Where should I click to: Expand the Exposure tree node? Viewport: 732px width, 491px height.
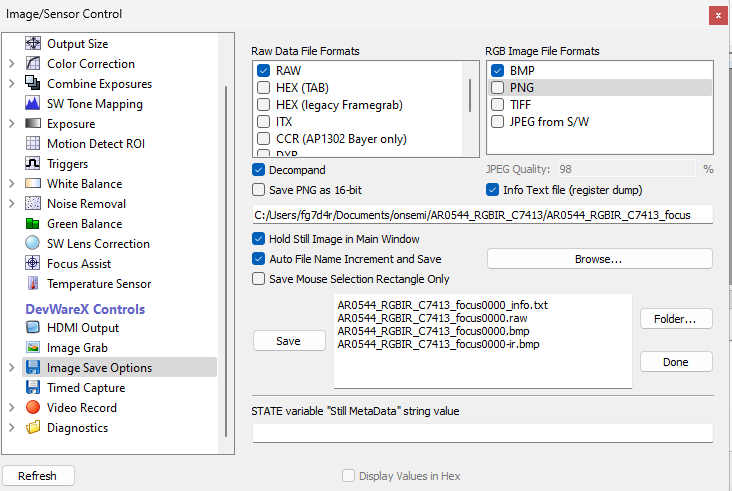(x=11, y=124)
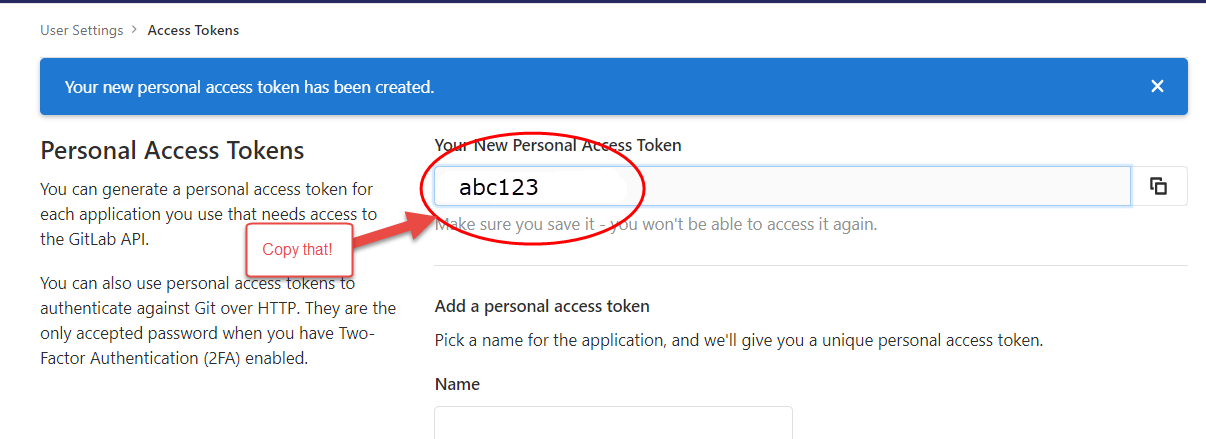
Task: Click the "Name" field label
Action: point(457,384)
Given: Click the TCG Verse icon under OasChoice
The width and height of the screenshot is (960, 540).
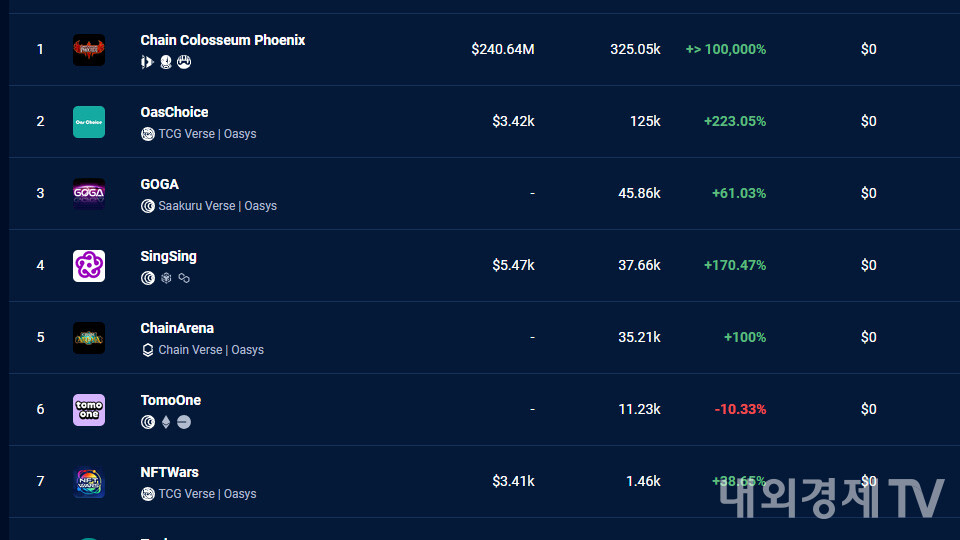Looking at the screenshot, I should [x=148, y=134].
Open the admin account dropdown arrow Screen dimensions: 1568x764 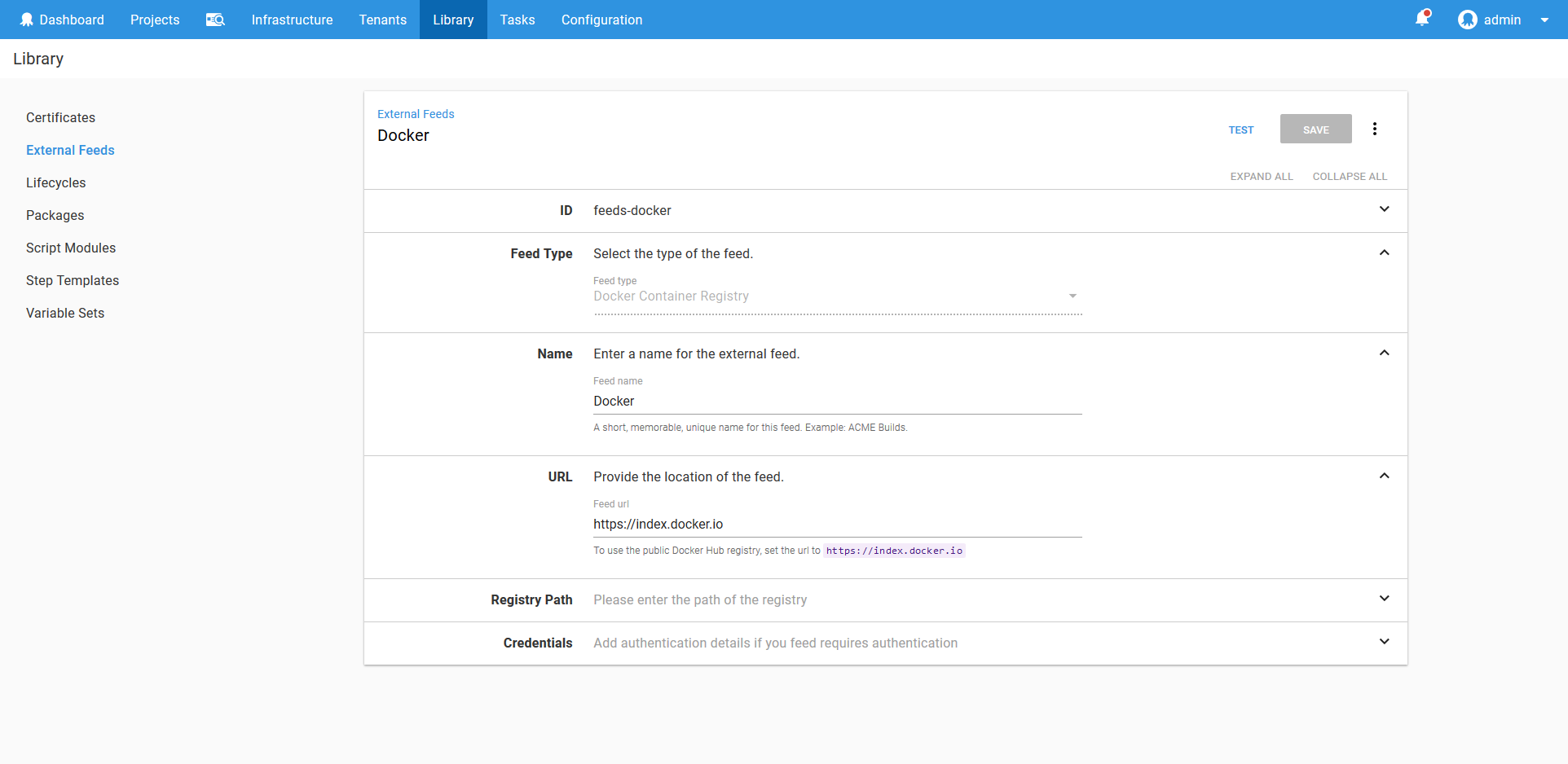[x=1544, y=20]
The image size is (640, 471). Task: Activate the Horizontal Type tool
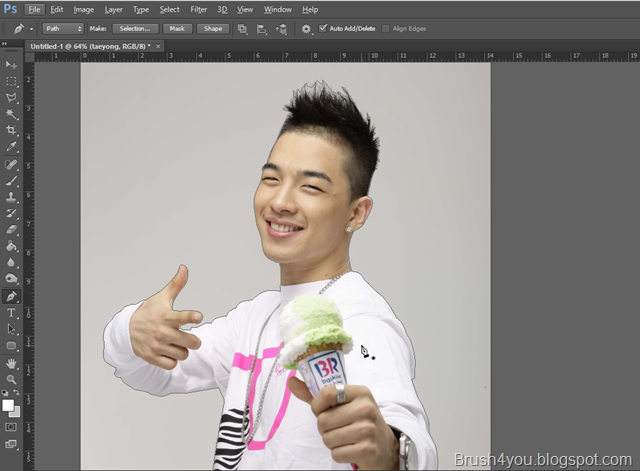(11, 313)
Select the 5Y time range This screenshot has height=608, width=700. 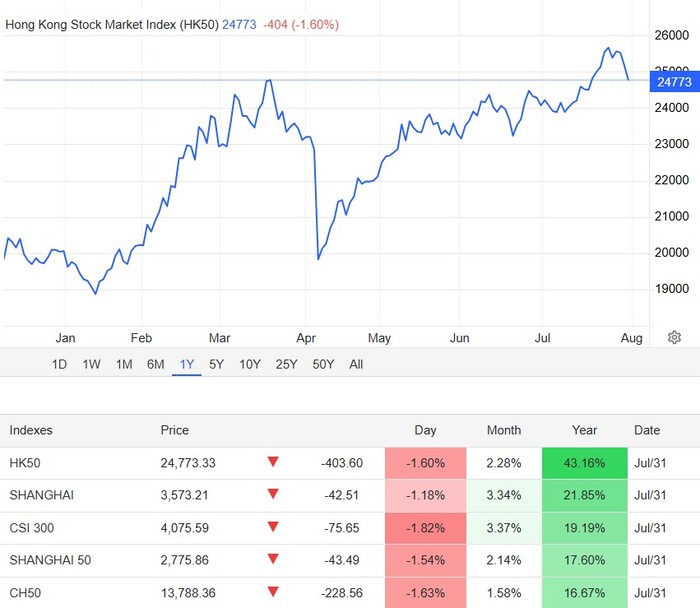pos(216,365)
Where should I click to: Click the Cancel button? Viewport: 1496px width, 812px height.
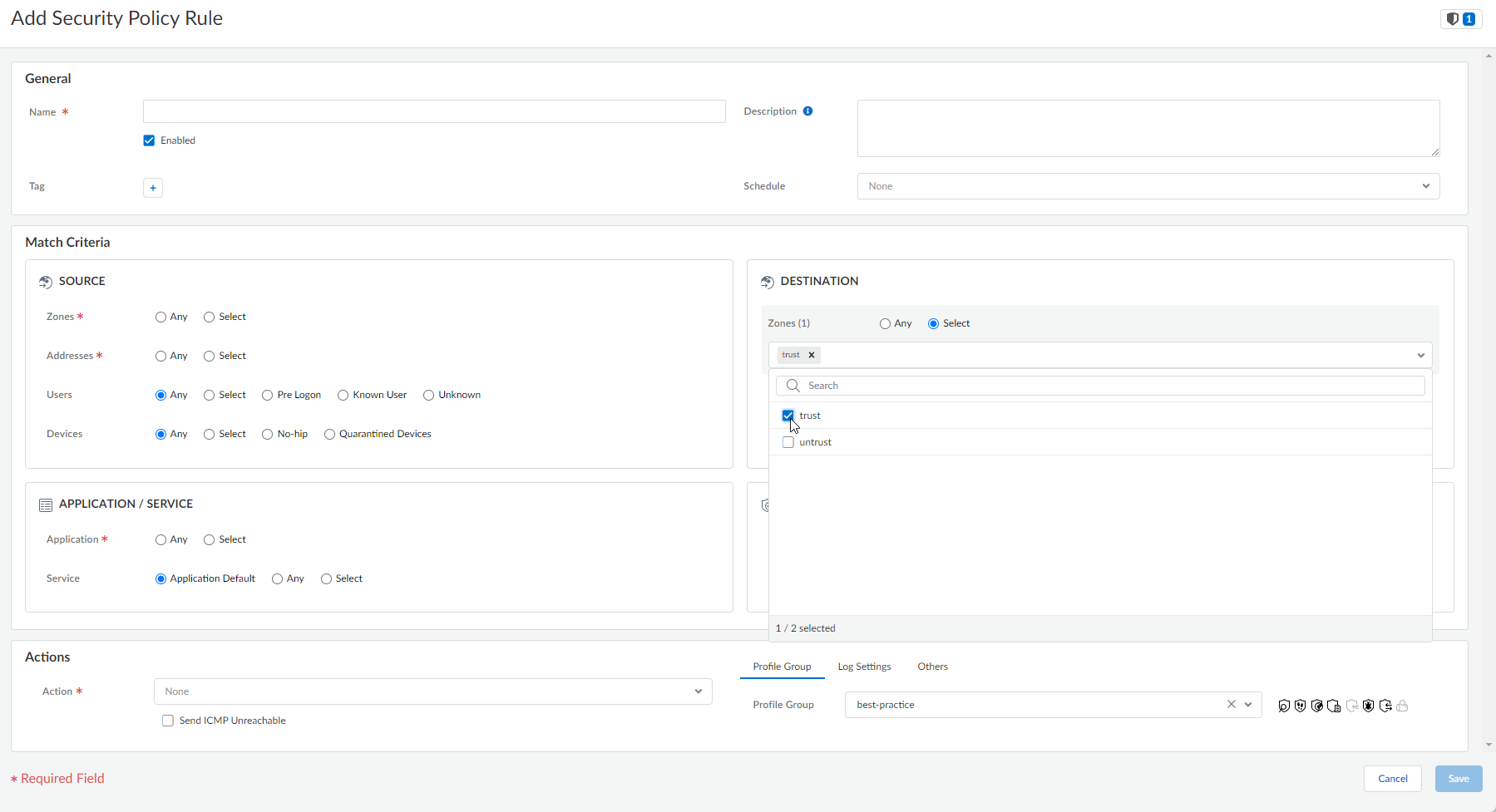tap(1392, 779)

-*-*-

Exercise: Transcribe only the lines from the line holding "Where should I click to: Click" to the final line of the listing above. Keep them exact, include both ends, and skip the pictures.

Output for this task:
Where should I click to: Click the Cancel button? Viewport: 1496px width, 812px height.
tap(1392, 779)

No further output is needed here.